→ **What is being asked**
Retype, without alteration, each line from the line containing "Task: Collapse the" to the final line of the records.

[Stored data entries]
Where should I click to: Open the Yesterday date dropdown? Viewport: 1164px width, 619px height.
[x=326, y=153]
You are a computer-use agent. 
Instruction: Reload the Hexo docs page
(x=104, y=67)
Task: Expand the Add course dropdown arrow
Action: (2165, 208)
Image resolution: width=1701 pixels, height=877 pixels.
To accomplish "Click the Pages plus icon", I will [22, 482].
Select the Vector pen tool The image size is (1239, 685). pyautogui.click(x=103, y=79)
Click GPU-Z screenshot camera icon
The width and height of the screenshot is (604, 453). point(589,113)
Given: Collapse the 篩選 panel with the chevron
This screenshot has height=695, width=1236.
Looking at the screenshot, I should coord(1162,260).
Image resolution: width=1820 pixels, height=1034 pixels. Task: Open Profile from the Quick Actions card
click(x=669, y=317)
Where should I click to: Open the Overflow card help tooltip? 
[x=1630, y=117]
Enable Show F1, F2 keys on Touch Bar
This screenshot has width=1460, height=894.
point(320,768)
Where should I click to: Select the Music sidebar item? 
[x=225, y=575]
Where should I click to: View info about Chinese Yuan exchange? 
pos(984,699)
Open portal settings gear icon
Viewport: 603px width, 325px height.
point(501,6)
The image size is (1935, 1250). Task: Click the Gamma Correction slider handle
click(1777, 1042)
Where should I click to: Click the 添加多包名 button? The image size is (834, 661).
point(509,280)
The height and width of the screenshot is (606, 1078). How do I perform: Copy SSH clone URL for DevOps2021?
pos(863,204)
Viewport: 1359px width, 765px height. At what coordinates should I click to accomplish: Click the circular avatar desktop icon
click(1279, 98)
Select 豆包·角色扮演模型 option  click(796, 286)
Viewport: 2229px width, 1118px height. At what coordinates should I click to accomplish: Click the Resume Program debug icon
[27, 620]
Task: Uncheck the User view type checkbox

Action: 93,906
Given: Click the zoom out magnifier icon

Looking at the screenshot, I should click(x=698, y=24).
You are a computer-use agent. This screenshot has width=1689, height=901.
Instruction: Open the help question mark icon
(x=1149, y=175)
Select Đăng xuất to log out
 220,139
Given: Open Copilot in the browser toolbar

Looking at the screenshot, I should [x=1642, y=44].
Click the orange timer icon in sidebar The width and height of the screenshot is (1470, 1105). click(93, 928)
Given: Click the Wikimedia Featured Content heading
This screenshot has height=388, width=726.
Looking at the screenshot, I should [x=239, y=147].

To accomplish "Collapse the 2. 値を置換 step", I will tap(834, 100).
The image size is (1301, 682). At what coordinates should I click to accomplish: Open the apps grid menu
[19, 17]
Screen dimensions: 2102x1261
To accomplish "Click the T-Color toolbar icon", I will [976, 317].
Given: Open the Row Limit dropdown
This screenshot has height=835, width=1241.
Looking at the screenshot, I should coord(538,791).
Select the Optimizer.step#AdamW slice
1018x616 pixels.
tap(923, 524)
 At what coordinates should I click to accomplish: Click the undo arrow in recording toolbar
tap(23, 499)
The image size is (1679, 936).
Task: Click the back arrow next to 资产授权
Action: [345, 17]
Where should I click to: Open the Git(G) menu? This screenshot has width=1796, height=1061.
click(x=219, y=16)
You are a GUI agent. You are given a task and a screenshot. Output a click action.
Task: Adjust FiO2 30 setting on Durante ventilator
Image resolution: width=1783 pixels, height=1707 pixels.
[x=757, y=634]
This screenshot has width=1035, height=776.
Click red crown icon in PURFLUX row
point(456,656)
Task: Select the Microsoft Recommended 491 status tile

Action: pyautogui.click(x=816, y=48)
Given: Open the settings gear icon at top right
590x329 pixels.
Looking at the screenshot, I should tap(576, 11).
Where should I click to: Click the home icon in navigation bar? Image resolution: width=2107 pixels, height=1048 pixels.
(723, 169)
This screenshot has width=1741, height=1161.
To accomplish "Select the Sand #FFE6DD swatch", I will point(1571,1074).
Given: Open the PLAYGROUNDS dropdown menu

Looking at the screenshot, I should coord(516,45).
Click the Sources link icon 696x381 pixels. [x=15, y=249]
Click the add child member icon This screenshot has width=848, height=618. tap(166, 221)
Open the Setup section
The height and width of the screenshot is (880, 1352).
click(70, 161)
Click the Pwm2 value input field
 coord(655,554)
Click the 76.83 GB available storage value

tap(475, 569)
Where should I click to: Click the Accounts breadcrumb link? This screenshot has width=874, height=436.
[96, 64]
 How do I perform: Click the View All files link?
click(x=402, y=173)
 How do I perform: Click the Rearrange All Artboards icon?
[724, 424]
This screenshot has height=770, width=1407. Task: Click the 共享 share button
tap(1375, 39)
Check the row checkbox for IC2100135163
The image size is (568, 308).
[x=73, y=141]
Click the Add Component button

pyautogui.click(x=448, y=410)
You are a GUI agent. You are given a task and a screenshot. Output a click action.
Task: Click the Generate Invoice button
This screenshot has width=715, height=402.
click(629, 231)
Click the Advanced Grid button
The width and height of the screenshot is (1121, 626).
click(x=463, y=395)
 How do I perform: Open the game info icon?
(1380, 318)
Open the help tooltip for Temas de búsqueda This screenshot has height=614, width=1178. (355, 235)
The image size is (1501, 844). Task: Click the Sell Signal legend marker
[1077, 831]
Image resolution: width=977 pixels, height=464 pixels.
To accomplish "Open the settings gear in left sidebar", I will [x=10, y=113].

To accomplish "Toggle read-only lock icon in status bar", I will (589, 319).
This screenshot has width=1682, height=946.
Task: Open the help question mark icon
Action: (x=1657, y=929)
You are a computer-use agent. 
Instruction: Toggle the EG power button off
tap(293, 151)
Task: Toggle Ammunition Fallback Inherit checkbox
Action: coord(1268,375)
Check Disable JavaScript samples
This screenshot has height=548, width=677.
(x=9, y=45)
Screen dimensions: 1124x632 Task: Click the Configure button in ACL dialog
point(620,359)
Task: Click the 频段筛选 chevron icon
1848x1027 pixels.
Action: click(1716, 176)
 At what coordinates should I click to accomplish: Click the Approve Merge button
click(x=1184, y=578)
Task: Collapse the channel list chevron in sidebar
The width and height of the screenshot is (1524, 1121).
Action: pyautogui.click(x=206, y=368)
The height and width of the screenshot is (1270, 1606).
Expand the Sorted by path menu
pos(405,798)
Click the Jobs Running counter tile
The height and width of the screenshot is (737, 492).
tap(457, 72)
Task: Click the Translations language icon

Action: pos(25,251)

→ **Task output**
Task: Collapse the channel list chevron in sidebar
The width and height of the screenshot is (1524, 1121).
Action: pyautogui.click(x=206, y=368)
The height and width of the screenshot is (1270, 1606).
Expand the Sorted by path menu
pos(405,798)
Click the Jobs Running counter tile
The height and width of the screenshot is (737, 492).
tap(457, 72)
Task: Click the Translations language icon

Action: pos(25,251)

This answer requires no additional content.